Thursday, December 16, 2010


One of the best ways to get someone to understand a concept is to tell a story. The story doesn't necessarily have to be true to convey what you're trying to explain. It just has to have a moral, a lesson, or a logical set of consequences (most often associated with fables). For example, if you you want to teach kids about the importance of hard work and paying attention to the details you tell the story of The Three Little Pigs.

I always liked this story.

But if you want to teach America how Wall Street manipulated sheep-like consumers, and then built an economy dependent on debt and financial gimmicks to extract wealth you really should watch this South Park episode. Here's a snippet (click here for the entire episode, with a 15 second commercial intro) ...

The episode ("Margaritaville") helps convey the criminal stupidity that has overtaken our financial system, and pokes fun at all the finger pointing, the conspiracy theories, and the feigned spiritual concern over the excesses and consumerism that dominate our national debate on the topic. It really does a good job of mocking our current reality by explaining how we've been sold a bill of goods by con men financiers for the better part of a generation.

Ultimately the episode (which has nothing to do with The Three Little Pigs) reminds us all how getting Americans into debt was always the goal of Wall Street's financiers, and how bailouts have become the magic potion behind our Wall Street created Ponzi scheme.

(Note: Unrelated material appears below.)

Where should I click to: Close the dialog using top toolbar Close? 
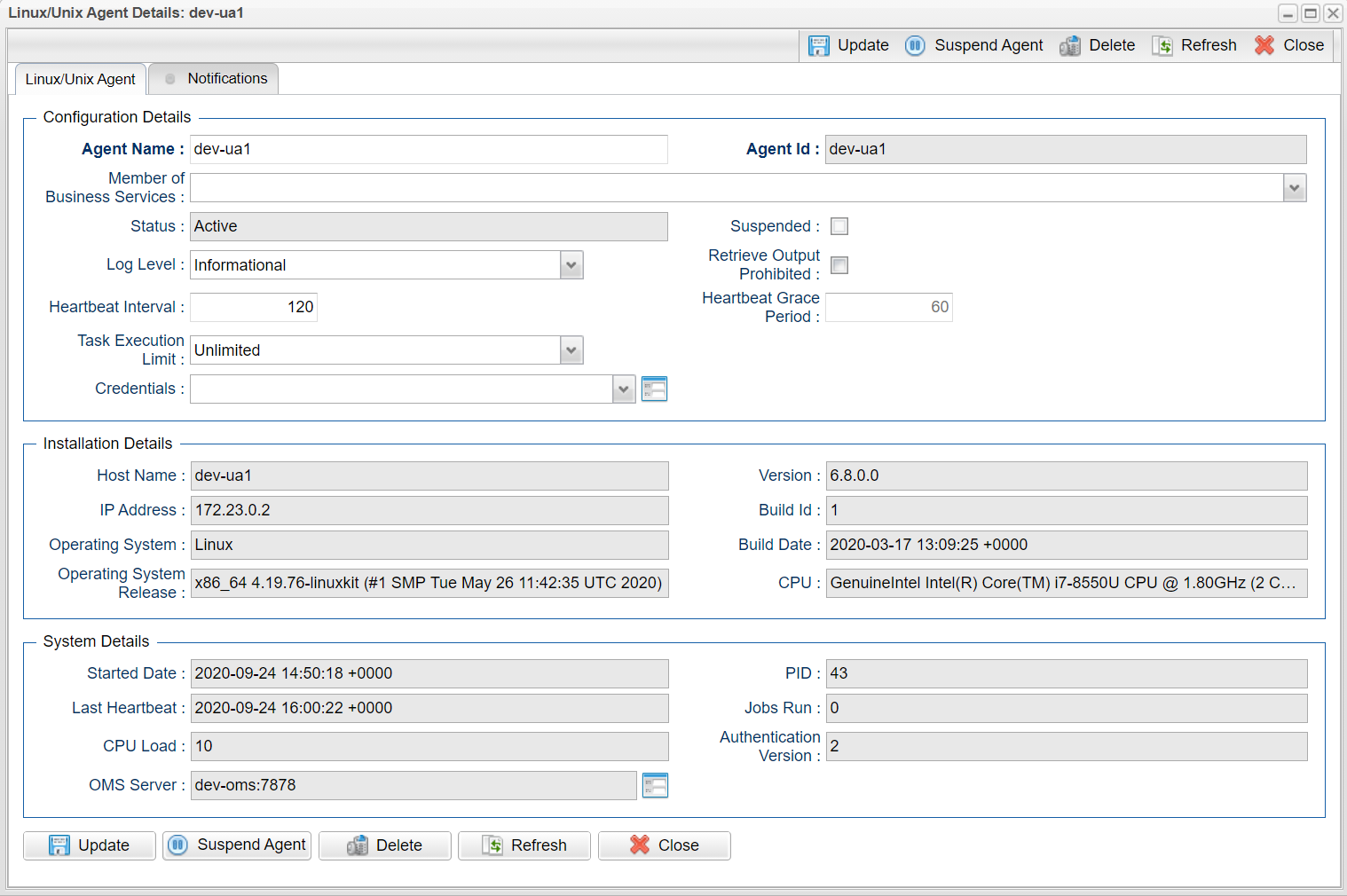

Kudos to Rafa for sending it to me.

- Mark

P.S.: If you're insulted by the language in the South Park episode, but not upset by the reality we're currently living, your indignation is misplaced. No apologies.

P.S. to my P.S.: I should point out that in Chapter 2 of my book (p. 39) makes it clear that since the 1980s the business plan for Wall Street's biggest financial companies has been to "produce" debt that can be bundled and sold as securities (Collateralized Debt Obligations). It's what got us into this mess, and continues today.